This study aimed to investigate the role of long noncoding RNAs (lncRNAs) in the metastasis of colorectal cancer (CRC). Metastasis is an important prognostic factor of CRC, and lncRNAs have been implicated in tumor proliferation and metastasis.
Genome-wide lncRNA expression patterns in metastatic lymph nodes compared with paired normal lymph nodes of CRC were assessed by microarray analysis. Gastric adenocarcinoma predictive long intergenic noncoding (GAPLINC) RNA was detected via functional prediction. The increased expression of GAPLINC was found to be positively correlated with larger tumor size, advanced tumor stage (T stage), advanced node stage (N stage), increased death, and shorter survival of patients with CRC by in situ hybridization analysis. Besides, the decreased expression of GAPLINC could significantly repress CRC cell invasion in vitro and also inhibit proliferation in vitro and in vivo. RNA pull-down with mass spectrum experiments revealed that PTB-associated splicing factor (PSF) and non-POU-domain-containing octamer-binding (NONO) protein bound to GAPLINC and reversed the effect of GAPLINC on cell invasion. Gene array and bioinformatics analyses identified that snail family zinc finger 2 (SNAI2) was involved in the biological processes of GAPLINC/PSF/NONO.

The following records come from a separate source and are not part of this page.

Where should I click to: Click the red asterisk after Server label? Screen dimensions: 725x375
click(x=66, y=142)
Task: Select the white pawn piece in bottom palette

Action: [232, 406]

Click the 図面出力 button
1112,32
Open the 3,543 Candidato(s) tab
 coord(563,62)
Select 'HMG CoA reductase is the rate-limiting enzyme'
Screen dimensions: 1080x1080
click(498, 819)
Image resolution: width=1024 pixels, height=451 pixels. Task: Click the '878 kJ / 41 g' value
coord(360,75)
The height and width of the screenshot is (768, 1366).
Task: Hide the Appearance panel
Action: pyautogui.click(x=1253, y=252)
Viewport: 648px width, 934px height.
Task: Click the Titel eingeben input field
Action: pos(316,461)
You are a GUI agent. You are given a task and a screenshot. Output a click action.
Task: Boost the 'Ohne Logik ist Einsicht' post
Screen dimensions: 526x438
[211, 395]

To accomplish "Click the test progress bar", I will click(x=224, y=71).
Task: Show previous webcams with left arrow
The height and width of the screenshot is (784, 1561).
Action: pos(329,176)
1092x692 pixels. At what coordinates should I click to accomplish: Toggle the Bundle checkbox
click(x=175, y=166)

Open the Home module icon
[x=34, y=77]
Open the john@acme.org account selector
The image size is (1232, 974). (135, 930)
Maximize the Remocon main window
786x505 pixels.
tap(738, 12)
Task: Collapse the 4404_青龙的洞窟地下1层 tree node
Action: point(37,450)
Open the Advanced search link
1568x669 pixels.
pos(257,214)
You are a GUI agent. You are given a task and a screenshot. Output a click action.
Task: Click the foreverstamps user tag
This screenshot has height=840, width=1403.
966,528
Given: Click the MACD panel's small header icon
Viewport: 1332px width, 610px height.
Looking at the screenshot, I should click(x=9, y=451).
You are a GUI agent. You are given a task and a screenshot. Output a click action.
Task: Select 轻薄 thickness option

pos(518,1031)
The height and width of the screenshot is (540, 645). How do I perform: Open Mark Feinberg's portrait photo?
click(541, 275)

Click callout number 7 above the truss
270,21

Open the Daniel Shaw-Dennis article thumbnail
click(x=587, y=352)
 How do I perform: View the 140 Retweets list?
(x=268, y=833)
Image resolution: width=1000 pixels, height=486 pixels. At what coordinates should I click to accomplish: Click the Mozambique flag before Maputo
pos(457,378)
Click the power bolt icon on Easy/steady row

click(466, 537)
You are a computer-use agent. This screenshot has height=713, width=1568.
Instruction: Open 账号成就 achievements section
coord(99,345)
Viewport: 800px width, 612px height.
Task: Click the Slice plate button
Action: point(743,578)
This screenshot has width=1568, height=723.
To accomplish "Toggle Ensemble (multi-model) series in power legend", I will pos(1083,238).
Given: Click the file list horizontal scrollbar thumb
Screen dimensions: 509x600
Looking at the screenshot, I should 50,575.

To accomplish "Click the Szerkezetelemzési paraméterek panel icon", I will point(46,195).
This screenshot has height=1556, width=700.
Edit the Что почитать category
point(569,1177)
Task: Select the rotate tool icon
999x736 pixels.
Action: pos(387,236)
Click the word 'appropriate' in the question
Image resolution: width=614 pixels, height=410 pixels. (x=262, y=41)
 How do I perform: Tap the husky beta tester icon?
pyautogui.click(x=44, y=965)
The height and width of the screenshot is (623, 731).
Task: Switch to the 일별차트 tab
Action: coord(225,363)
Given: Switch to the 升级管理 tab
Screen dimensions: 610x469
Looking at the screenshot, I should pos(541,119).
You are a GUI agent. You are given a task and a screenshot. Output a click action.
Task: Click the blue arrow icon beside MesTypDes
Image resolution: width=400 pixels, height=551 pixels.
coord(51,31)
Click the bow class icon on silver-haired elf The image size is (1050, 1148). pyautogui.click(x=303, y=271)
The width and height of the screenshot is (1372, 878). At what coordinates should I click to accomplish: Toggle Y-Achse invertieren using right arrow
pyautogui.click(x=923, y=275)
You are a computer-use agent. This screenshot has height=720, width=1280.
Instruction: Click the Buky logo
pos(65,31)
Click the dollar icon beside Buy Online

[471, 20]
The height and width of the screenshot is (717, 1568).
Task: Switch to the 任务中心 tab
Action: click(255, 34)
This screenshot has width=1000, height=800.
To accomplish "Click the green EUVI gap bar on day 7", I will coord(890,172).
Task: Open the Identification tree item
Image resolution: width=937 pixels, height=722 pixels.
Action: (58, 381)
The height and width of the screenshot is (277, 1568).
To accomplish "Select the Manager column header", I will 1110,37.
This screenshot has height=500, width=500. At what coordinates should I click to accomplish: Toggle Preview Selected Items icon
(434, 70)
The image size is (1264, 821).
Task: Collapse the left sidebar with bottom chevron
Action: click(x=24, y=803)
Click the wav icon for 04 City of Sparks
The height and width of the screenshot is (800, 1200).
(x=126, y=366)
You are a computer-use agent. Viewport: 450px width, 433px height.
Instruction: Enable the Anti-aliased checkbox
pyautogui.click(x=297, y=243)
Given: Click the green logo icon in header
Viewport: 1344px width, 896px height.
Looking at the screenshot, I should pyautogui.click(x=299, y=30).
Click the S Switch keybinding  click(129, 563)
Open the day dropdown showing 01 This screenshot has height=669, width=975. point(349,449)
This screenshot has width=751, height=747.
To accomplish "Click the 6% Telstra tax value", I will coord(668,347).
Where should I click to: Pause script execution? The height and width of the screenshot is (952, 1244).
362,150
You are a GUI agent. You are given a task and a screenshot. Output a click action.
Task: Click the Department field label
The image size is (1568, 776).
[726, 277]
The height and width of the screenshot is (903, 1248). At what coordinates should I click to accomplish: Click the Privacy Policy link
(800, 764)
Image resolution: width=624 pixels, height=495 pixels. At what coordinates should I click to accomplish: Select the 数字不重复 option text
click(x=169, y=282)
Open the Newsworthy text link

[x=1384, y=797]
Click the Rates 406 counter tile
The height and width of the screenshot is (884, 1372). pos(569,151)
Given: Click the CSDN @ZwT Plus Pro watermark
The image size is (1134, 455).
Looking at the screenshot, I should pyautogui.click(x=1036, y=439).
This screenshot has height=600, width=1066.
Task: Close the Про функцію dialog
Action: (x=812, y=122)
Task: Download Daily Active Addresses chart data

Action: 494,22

GAPLINC accelerated the growth of CRC cells in vivo
A, B. Photographs of the xenograft-transplanted nude mouse tumor models and the harvested tumors were captured 4 weeks after the injection of GAPLINC-shRNA or empty vector of HCT116 cells (n = 5). C. Tumor volume was calculated as the length × width2 × 0.5 every week after injection. D. Weights of xenografts were measured when the mice were sacrificed. E. qPCR analysis of GAPLINC expression in xenograft tumor tissues. F. Hematoxylin and eosin and immunohistochemical (IHC) staining of the xenograft tumors. IHC staining showed that Ki67 expression was weakened in the GAPLINC-shRNA group compared with the empty vector group.
This study indicated the importance of GAPLINC in promoting CRC invasion via binding to PSF/NONO and partly by stimulating the expression of SNAI2. Hence, GAPLINC may serve as a promising target for CRC diagnosis and therapy. The findings may help in developing a novel therapeutic strategy for patients with CRC.